Checking in with the Monterey Bay Aquarium

When California State University, Monterey Bay (CSUMB) closed its doors to non-essential personnel in March 2020 in response to COVID-19, many students were forced to miss out on fun campus activities and trips to explore the local area with all their friends. The Monterey Bay Aquarium is one local institution loved by many CSUMB students and staff. 

All CSUMB students are given one ticket a year to visit the aquarium for free. Fourth-year communication design transfer Nicole Freeman was lucky enough to use her ticket before she was  sent home and the aquarium closed.

“Getting to experience the aquarium as a CSUMB student was so much fun,” Freeman said. “All the exhibits are so captivating and I especially love the jellies.”

The aquarium has been closed for the entirety of the pandemic, although administrators briefly considered reopening when COVID-19 cases were lower. 

Aquarium volunteer and CSUMB student conduct administrator Idonas Hughes said he would go back the instant the aquarium opened.
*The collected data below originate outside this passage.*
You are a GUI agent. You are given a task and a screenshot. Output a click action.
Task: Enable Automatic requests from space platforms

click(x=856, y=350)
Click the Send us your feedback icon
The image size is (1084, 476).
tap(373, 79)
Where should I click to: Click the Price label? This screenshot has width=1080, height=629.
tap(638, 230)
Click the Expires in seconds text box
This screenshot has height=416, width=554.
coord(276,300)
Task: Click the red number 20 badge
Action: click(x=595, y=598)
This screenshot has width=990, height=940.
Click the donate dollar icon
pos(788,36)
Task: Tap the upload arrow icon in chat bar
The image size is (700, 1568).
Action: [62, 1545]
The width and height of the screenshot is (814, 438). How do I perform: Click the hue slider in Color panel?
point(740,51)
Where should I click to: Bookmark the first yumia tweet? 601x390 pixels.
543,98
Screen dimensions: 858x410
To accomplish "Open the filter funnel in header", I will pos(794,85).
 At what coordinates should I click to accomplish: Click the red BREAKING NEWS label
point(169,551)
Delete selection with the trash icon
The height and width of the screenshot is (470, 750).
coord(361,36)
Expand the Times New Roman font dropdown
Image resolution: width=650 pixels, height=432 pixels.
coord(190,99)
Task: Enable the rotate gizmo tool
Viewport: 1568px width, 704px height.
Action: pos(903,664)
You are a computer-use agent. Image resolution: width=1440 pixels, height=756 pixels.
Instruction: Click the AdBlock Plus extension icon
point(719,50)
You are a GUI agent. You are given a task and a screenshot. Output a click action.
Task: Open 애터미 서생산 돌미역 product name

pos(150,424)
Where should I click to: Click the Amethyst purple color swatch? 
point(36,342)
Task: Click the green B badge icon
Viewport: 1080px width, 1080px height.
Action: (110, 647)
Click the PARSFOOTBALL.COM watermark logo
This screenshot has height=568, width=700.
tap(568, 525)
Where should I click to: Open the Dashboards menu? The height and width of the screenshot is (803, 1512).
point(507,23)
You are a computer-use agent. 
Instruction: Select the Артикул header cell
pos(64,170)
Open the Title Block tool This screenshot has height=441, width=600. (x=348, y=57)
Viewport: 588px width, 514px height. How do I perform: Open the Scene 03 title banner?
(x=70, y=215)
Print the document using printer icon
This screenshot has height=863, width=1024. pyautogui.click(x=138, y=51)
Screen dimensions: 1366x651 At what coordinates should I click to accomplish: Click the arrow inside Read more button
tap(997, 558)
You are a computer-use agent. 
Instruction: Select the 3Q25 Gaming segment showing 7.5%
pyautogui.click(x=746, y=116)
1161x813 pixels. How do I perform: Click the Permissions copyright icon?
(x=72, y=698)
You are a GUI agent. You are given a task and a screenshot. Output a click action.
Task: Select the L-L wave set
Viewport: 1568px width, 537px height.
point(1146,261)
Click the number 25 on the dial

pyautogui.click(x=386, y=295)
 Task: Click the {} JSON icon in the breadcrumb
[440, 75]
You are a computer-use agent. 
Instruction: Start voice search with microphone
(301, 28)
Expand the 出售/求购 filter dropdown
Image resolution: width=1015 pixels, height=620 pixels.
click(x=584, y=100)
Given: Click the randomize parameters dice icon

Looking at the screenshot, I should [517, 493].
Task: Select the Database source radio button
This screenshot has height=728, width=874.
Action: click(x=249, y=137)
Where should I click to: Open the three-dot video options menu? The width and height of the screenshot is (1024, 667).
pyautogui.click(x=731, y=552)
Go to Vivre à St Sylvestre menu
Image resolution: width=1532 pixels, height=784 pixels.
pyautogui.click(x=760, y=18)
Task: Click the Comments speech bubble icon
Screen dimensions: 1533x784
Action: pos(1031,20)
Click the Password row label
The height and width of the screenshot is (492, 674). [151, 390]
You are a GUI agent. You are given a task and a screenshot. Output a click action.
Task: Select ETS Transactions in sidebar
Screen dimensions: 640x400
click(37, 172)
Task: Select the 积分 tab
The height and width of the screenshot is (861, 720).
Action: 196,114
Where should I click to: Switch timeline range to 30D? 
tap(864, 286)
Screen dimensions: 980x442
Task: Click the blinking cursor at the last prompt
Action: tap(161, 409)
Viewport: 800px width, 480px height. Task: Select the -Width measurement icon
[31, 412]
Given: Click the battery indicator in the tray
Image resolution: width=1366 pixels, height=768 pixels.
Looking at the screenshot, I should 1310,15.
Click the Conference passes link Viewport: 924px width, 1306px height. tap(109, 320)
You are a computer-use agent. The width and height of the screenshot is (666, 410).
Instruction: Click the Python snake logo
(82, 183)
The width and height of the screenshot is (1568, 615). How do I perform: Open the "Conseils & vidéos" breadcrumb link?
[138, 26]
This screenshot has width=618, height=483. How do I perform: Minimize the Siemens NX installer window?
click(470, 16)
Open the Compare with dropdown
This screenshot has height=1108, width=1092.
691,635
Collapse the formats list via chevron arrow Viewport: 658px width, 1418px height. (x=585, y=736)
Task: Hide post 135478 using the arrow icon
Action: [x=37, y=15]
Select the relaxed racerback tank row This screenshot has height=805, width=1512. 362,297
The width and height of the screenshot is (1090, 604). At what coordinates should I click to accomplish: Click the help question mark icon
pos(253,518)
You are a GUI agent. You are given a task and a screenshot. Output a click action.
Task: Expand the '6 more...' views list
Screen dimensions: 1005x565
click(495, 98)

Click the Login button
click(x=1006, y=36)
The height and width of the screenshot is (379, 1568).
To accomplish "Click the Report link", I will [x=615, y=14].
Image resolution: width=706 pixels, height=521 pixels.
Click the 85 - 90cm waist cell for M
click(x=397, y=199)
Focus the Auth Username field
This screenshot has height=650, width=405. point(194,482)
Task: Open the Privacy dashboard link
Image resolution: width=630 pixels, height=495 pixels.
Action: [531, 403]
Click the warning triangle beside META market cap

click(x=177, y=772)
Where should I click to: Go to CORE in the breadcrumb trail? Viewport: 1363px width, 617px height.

Hughes added that the aquarium has implemented safety measures to protect volunteers and guests when they do return in person. 

These safety measures included six weekends of one to two hour mandatory training on how COVID-19 spreads, how to wear masks, how to use hand signals to direct patrons and how to encourage mask wearing by complimenting people on their masks. 

To maintain positive visible social cues – as masks cover most of the face – the aquarium also brought a little bit of “America’s Next Top Model” to aquarium volunteers by teaching them how to “smize,” or smile with their eyes, which is a trick Tyra Banks teaches her fledgling models on the show.

While the aquarium website states they will not open its doors until at least April 26, the CSUMB community can get their jellyfish fix through their webcams streaming jellyfish footage on YouTube and the aquarium website

Hughes said he misses “interacting with people at the kelp forest” the most. While he cannot be there in person, he sports a video of his favorite exhibit as his Zoom background. 

When last visiting the outside of the aquarium, Hughes stopped by the open outside decks near the aquarium and spotted a raft of about 30 otters taking refuge in the shadow of the aquarium during January storms.